- [Consigne de l'exercice] Recopiez mot pour mot le passage de l'extrait sur le concert de Sting et Peter Gabriel qui commence par les mots « La joie s'emparait » et se termine par « récemment en Grande-Bretagne. ».

Jusque-là, c'est Peter Gabriel, plus théâtral que Sting, qui semblait avoir la faveur de la foule par une marge infime. Mais ce n'était surtout pas une compétition, tant Sting prenait son pied à chanter Shock the Monkey, comme Gabriel allait tout naturellement prêter sa voix à la douce Fragile et à Englishman in New York.

Non, ce n'était pas un concours de popularité, mais on avait la nette impression que l'un stimulait l'autre.

En tout cas, il y a longtemps qu'on n'avait vu Sting et Peter Gabriel, séparément, aussi convaincants qu'hier soir.

La joie s'emparait de leurs fans quand Gabriel, Tony Levin et David Rhodes jouaient les derviches tourneurs pendant Secret World, et ça virait carrément au délire pendant la joyeuse Solsbury Hill servie par les deux stars et toute leur bande. Ce public généreux a ovationné jusqu'aux héros obscurs comme le violoniste Peter Tickell, pendant Driven to Tears, qui a suivi la spectaculaire Secret World. Et il a même semblé apprécier la version bluesée tout en retenue et pas du tout dansante d'If You Love Somebody Set Them Free que Gabriel a empruntée à Sting.

C'était le genre de spectacle farci de grands succès mais dans lequel tout semblait permis, y compris le jumelage de l'immense Roxanne à Ain't No Sunshine de Bill Withers puis l'enchaînement avec une chanson inédite toute douce, Love Can Heal, que Gabriel a dédiée à la députée Jo Cox, assassinée récemment en Grande-Bretagne.

- [Données extraites]
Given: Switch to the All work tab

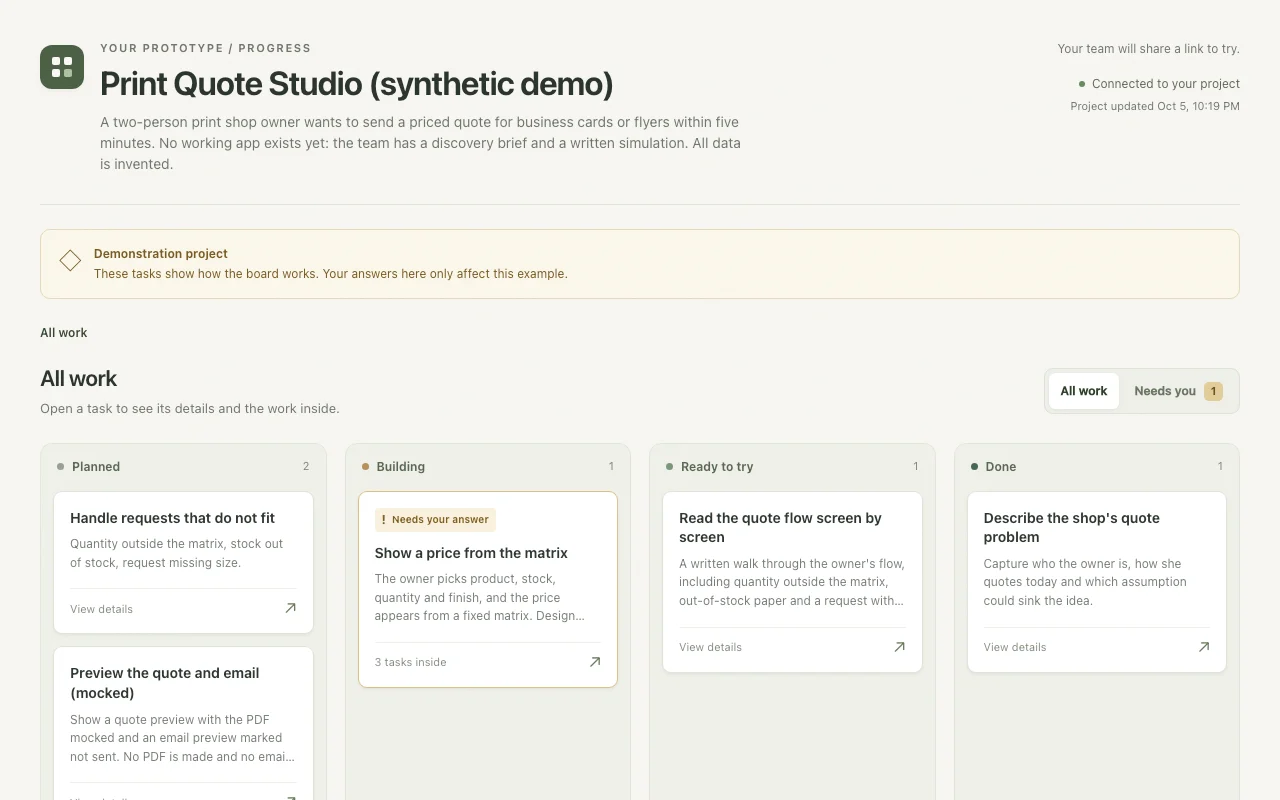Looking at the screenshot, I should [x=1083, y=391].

==

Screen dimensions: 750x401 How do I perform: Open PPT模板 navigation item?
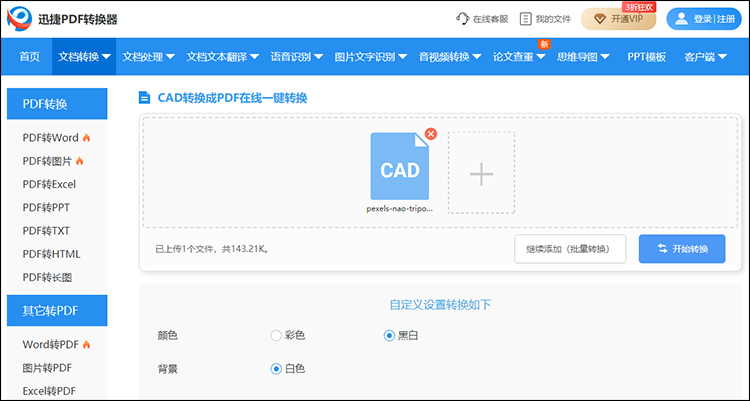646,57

- [Réponse rédigée]
La joie s'emparait de leurs fans quand Gabriel, Tony Levin et David Rhodes jouaient les derviches tourneurs pendant Secret World, et ça virait carrément au délire pendant la joyeuse Solsbury Hill servie par les deux stars et toute leur bande. Ce public généreux a ovationné jusqu'aux héros obscurs comme le violoniste Peter Tickell, pendant Driven to Tears, qui a suivi la spectaculaire Secret World. Et il a même semblé apprécier la version bluesée tout en retenue et pas du tout dansante d'If You Love Somebody Set Them Free que Gabriel a empruntée à Sting.

C'était le genre de spectacle farci de grands succès mais dans lequel tout semblait permis, y compris le jumelage de l'immense Roxanne à Ain't No Sunshine de Bill Withers puis l'enchaînement avec une chanson inédite toute douce, Love Can Heal, que Gabriel a dédiée à la députée Jo Cox, assassinée récemment en Grande-Bretagne.